Dieser Blick auf Politik als illusorische Geschichtsplanverwaltung läßt einen auch in Hinblick auf die patriotische oder konservative Revolution ernüchtert aufseufzen. Sieht man Politik als das Schlachtfeld, auf dem über Macht und Ohnmacht entschieden wird, ist das Streben nach Mehrung der eigenen Macht für jeden politischen Akteur notwendig.
Dadurch gerät er aber ebenso notwendig in den Herrschaftsbereich des Bösen. Noch der pragmatischste Bezirkspolitiker, Gewerkschafter oder Aktivist muß dessen eingedenk sein. Man kann versuchen, den Tiger zu reiten, doch von der trügerischen Hoffnung, den historischen Prozeß zu kontrollieren, ist man immer korrumpierbar, solange man einen klaren Gegner findet, ob im heilsgeschichtlichen „Endkampf“ oder im metapolitischen Kampf der Ideologien.

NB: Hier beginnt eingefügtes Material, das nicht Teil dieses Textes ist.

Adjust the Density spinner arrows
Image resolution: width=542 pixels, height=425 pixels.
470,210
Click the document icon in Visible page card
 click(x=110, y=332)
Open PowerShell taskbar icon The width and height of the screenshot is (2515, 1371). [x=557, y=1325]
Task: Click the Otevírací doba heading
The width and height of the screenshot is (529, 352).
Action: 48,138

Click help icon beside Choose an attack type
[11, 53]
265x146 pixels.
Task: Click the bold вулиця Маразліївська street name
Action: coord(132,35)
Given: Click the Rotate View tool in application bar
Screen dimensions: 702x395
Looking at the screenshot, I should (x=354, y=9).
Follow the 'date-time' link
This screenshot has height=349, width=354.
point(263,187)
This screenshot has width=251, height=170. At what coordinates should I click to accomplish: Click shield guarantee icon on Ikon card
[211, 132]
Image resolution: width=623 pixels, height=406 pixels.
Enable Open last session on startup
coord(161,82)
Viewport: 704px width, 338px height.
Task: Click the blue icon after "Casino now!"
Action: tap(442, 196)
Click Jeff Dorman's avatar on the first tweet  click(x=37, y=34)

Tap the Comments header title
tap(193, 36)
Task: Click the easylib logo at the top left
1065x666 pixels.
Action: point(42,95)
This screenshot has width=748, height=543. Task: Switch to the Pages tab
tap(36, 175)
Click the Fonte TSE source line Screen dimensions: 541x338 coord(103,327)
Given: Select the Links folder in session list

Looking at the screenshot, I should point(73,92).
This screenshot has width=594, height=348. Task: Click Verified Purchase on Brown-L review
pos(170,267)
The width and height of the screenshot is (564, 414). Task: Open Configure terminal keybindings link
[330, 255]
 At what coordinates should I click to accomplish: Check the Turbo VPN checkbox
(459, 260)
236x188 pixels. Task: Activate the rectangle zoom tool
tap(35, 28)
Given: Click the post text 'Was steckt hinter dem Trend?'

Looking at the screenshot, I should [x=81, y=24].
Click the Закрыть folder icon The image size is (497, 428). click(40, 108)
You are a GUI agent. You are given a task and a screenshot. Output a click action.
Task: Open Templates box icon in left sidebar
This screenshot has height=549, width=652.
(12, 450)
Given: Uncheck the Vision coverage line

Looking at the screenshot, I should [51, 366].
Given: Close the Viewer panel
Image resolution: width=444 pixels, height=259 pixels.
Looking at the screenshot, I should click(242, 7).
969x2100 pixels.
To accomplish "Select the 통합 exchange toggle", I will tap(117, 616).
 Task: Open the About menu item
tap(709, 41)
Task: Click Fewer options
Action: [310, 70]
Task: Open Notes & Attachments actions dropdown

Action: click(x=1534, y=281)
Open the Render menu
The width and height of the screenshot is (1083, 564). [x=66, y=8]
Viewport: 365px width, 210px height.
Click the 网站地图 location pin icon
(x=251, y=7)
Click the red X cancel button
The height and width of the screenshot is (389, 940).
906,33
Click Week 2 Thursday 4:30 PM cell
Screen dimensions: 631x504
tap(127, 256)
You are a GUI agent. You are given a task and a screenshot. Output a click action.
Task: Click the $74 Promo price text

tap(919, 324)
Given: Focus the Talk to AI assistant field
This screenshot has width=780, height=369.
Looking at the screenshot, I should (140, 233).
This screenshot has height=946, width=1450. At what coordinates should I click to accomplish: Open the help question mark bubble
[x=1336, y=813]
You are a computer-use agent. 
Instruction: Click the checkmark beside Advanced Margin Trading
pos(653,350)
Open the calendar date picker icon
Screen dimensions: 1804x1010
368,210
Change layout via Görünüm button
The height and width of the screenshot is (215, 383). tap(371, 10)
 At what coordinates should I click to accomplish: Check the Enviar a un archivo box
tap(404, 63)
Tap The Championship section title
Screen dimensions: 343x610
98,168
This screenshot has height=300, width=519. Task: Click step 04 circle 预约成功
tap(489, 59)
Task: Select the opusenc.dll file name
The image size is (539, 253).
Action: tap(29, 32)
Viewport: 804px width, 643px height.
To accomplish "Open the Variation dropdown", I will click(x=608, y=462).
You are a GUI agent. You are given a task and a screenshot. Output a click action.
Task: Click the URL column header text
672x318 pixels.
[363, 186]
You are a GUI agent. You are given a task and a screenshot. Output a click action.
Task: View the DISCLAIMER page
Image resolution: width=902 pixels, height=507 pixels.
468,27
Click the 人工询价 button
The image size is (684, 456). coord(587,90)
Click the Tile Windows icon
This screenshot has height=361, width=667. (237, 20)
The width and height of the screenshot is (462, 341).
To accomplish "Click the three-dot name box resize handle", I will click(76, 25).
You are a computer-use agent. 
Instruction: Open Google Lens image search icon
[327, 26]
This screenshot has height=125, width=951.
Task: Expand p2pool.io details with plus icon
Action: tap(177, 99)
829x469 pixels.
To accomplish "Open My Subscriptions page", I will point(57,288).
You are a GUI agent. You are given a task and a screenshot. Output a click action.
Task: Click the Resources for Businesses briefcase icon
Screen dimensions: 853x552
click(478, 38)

Wenn man hingegen mit Lübbe festhält, daß „die Mittel und Wege, den Endzweck der Geschichte zu erreichen, im Plan der göttlichen Vorsehung verwaltet sind“, ist die politische Ohnmacht, in der wir uns derzeit befinden, womöglich genau richtig bemessen. Widerstandsenergie nimmt in dem Maße ab, wie sie auf ein innerweltliches Ziel hin abgelenkt wird, und in dem Maße zu, wie sie aus tiefer Ohnmacht kommt.
Ich habe keine mobilisierenden Mythen und keine neue politische Theorie parat. Es gibt keine Lösung hinieden. Wer Lösungen herbeiführen will, will – freilich in abgestuften Zugriffsgraden – Geschichte machen. Insofern bin ich nur ein unvollständiger politischer Gnostiker, weil ich gegen jede auch nur leise Tendenz zur Geschichtsplanverwaltung meinerseits mit Machtverdacht reagiere.
Gracchus
Spontan: Bravo!
Interessant, wie durch Sommerfelds Brillanz doch etwas Glanz auf den armen Janich abfällt - ich musste den einzigen von mir angesehenen Vlog von Janich nach 5 Minuten abstellen. Der Ehrentitel "Gnostiker" wäre mir nie eingefallen, und ich fasse es als Sommerfeld'sche Ironie auf, wenn sie Janich so bezeichnet. (Gut, nach ihrer Definition zählt der Wille zur Erkenntnis, die Definition hat aber den Nachteil, dass ein Gnostiker, der mit Paulus sagt, hienieden sei alles Erkennen Stückwerk, weniger Gnostiker wäre als derjenige, der alles durchschaut haben will.)
Einer meiner Gewährsmänner, nämlich Valentin Tomberg, hat dringlich davon abgeraten, sich aktiv mit dem Bösen zu befassen, und das auch an der damaligen Anthroposphen-Szene kritisiert. Mir leuchtet das mehr und mehr ein.
Kommentar Sommerfeld: Mir auch. Und: Sie haben einen wunderbaren Gewährsmann, dessen Lektüre ich, wenn ich mich recht erinnere, Ihnen verdanke.